List every theater named in the text about Rachel Corrie below.

Text section
----

The voice is that of a 23-year-old American woman, Rachel Corrie, writing to her parents from Rafah, Palestine. She was there as a volunteer with the International Solidarity Movement, an organization which organizes resistance to Israeli occupation of Palestinian land using non-violent direct-action methods.

On March 16, 2003, Rachel was run over and killed by a member of the Israeli Defense Force as she stood between a US-made bulldozer and a Palestinian family’s home targeted for demolition. In the days and weeks following her death, the extraordinary emails she had written to her parents about her experience in Rafah circulated across the world.

Rachel’s parents, Cindy and Craig Corrie, took their grief back out into the world—courageously telling Rachel’s story over and over again—as part of telling the larger story, as they put it, of what is unfolding in Palestine. The Corries took to heart Rachel’s call, “This has to stop. I think it is a good idea for us all to drop everything and devote our lives to making this stop.”

In April 2005, a play taken from Rachel’s writings, MY NAME IS RACHEL CORRIE, edited by Alan Rickman and Katharine Viner, opened to great acclaim at the Royal Court Theatre in London. A year later, just as the play was slated to open in New York City at New York Theatre Workshop, the theater caved in to pressures from pro-Israel forces and cancelled the production. Rickman and Viner found another New York theater to produce the play. MY NAME IS RACHEL CORRIE is currently running at the Minetta Lane Theatre, the production recently extended to December 30, 2006.

I first met the Corries back in August 2004 on the eve of the Republican National Convention when they came to New York City to accept a “Courageous Resister” award for Rachel from Refuse & Resist. We have stayed in touch and when they were back here last week we got together at a Brooklyn diner to talk about Rachel, the play, Olympia, WA, and the wide world we all confront.

* * * * *

CJ: I saw the play with two friends, young women, and they were both crying quietly through most of the play. One of them is Rachel’s age and as the curtain went down she said, “I know if I’d lived in Olympia we would have been friends.” The thing that struck her, and me, about Rachel— she seemed to not flinch from looking at the world as it really was, and then took responsibility for that. And she did not just ask am I doing enough, but am I doing the right thing? Once she’d gone to a place like Palestine and seen what her own government is doing to people, she wanted to not just register protest, but to actually STOP it. Can you talk about this quality of Rachel?

Cindy Corrie: Well, you saw that in the ten-year-old. There was something in the education she had as a young child in her elementary school program. She was in Options, a public school alternative program that we helped to create. It was important to us that this program be within the public school system. We were looking for something that would empower our kids. The core idea was that kids needed to connect to the community and be active participants, and then that their concept of community be extended to the entire world. Rachel had these fabulous teachers. Options remains a very wonderful program. It’s now twenty years old. I think it had a huge impact on Rachel. There were other times when she saw a problem and had to do something about it. I think that was a really strong message she got throughout elementary school and beyond.

----

Records

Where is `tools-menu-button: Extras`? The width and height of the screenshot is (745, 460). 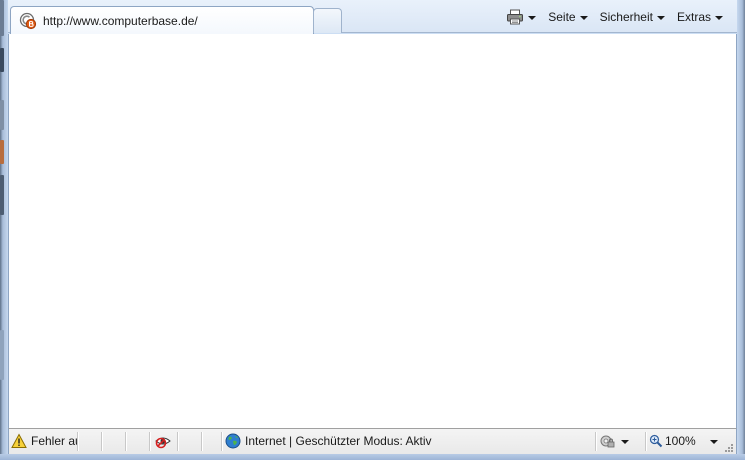 tools-menu-button: Extras is located at coordinates (700, 17).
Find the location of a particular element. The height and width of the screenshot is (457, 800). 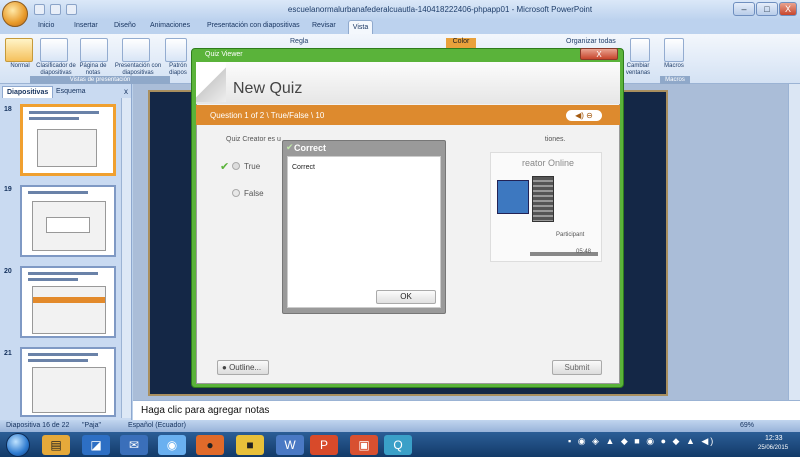

slideshow-button is located at coordinates (136, 50).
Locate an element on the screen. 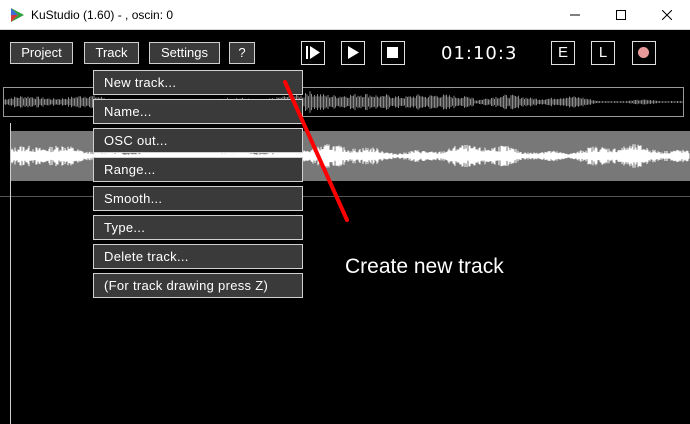  close-button is located at coordinates (667, 15).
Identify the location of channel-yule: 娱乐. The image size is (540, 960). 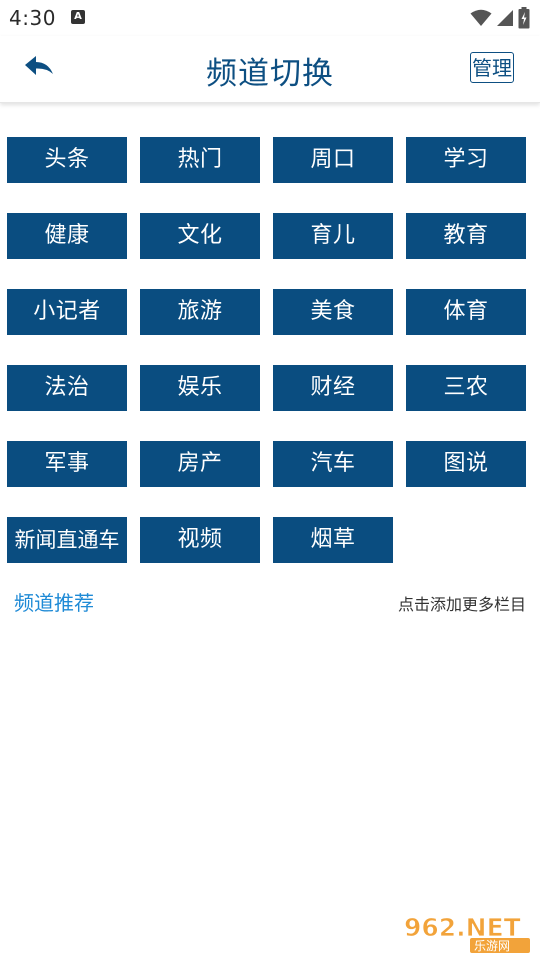
(200, 388).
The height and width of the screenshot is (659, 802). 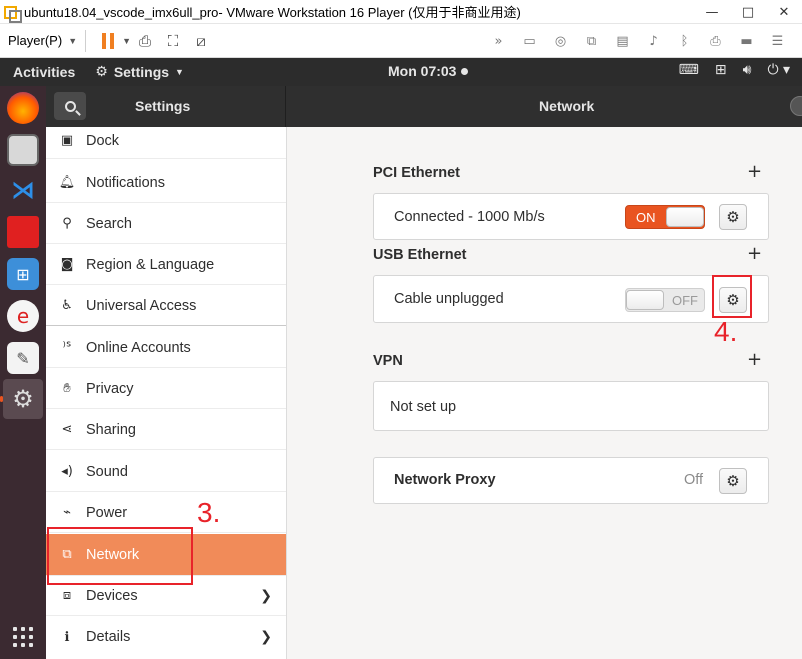 What do you see at coordinates (67, 512) in the screenshot?
I see `power-plug-icon: ⌁` at bounding box center [67, 512].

----

Solution to this exercise
Royal Court Theatre
New York Theatre Workshop
Minetta Lane Theatre